In 1982 he was named chief program engineer of the Advanced F-15 program, leading to the development of the U.S. Air Force F-15E Eagle multirole strike fighter. He later was named program manager of the Advanced Tactical Fighter, developed for the U.S. Air Force, and then vice president and general manager of the YF-23 program. In 1991, he served as the vice president and general manager of the U.S. Navy F/A-18C/D Hornet fighter/attack aircraft program. In 1992 he was named vice president and general manager of the NASA High Speed Civil Transport Program.
The crowning achievement of Don’s career began in 1993 and ran through 1997 with his assignment as senior vice president of the C-17 program and of the Military Transport Aircraft unit that contained C-17. In this role, he served as the C-17 program manager responsible for the business, technical, and production operations of the C-17 Globemaster III transport program. The C-17 Globemaster III, for which Don was responsible, provided strategic airlift capability never before possible. It carried some 169,000 pounds of outsize or oversized cargo, such as an Abrams tank or three Apache helicopters, to or from small, austere runways. It has delivered cargo to harsh terrain in every worldwide operation since the 1990s.
Before Don assumed responsibility for the program it was considered by Congress to be a white elephant, with cost overruns and program delays being the norm. Cancellation for poor performance was a distinct possibility. Don was the leader who turned the C-17 program around. The actions he took made a major impact on the engineering design, production, business, and program management aspects of the program. Through his leadership, the unit cost of the aircraft dropped in half, while reliability and maintainability improved dramatically. Two specific examples of his impact were the redesign of the complex engine nacelles and the landing gear pods, reducing parts, cutting manufacturing costs, maintaining performance, and significantly increasing reliability and maintainability.
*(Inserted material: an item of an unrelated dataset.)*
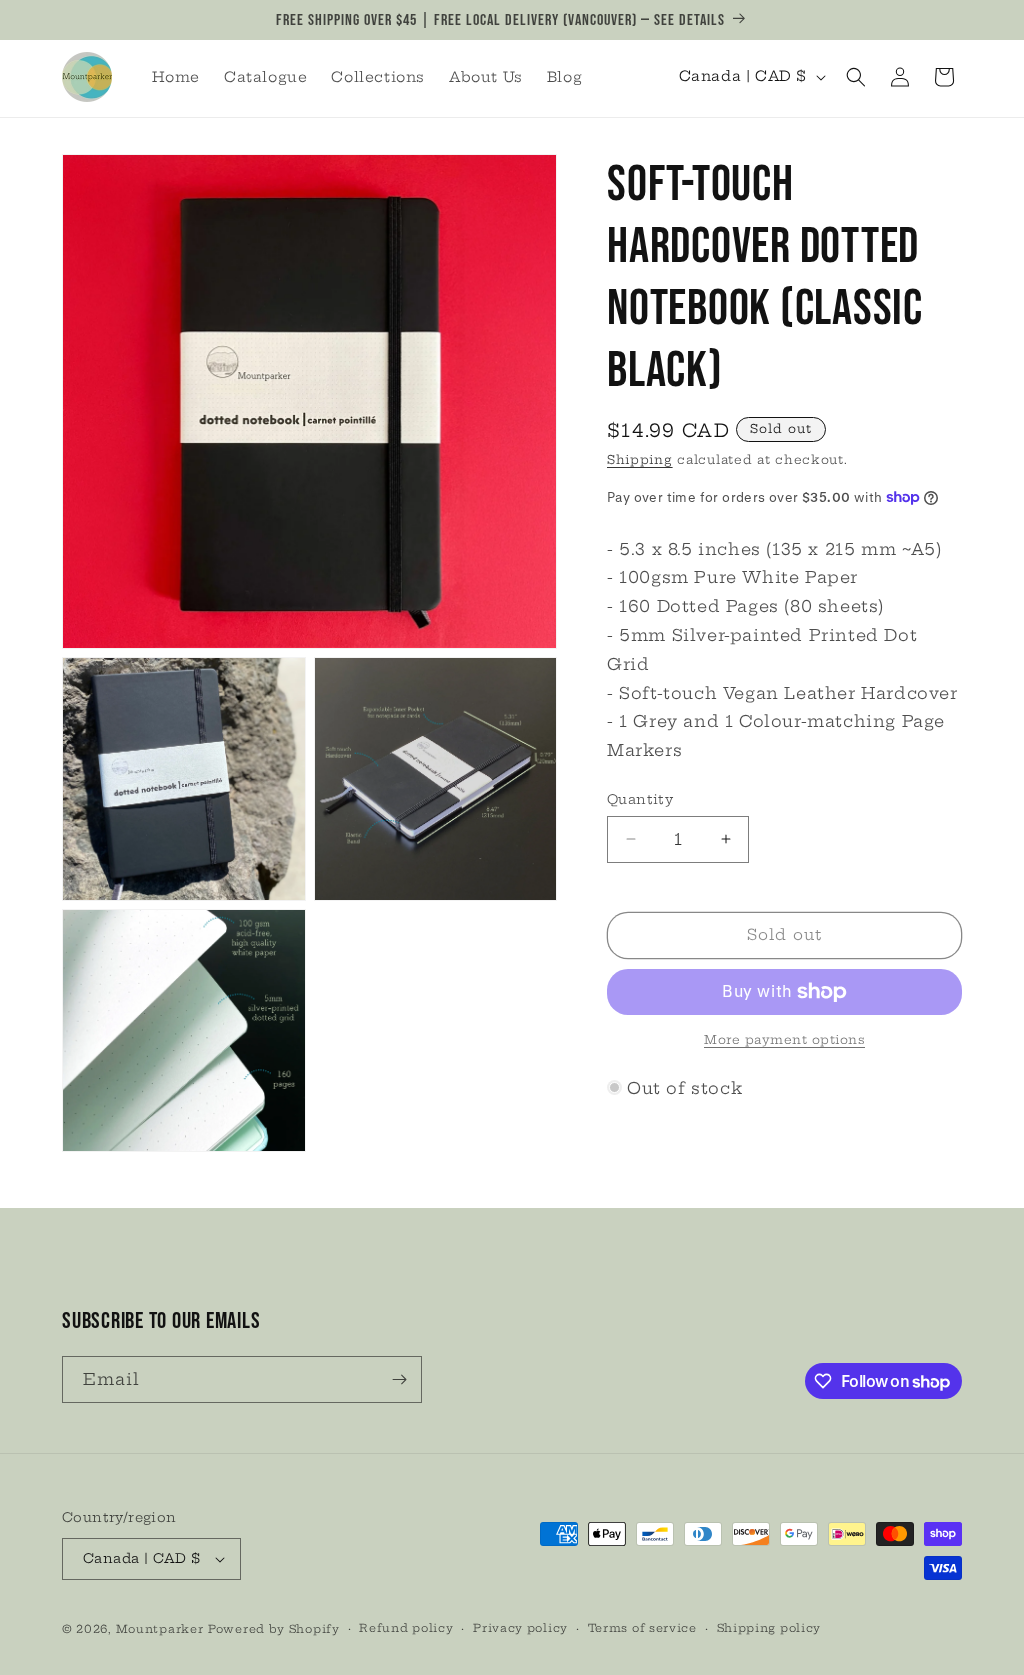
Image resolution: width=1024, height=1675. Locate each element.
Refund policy (406, 1628)
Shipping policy (769, 1628)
The improvements he drove were implemented within the delivery of the first 30 aircraft. His engineering leadership set a standard of excellence and commitment to quality that endured for the life of the production program. The resulting C-17 program was awarded the U.S. 1999 Malcolm Baldridge Quality Award.
Don was very active professionally as a fellow of the American Institute of Aeronautics and Astronautics and a member of the U.S. Air Force Association, the Navy League, the American Defense Preparedness Association, and the Institute of Electrical and Electronics Engineers. In addition, from 1975 to 1977, he took leave from McDonnell Douglas and served the U.S. Air Force as director of offensive air support mission analysis, for which he received the Meritorious Civilian Service Medal from the U.S. Air Force.
Don was a great engineer who left his fingerprints on three of the most important defense aviation programs in history: the F/A-18, the F-15, and the C-17. The goal of most aerospace engineers was to just be able to work on one of these programs. Don not only worked on all three of them, but also led them. In the case of C-17, Don led the program from the brink of extinction to being an award-winning program that is emulated by all.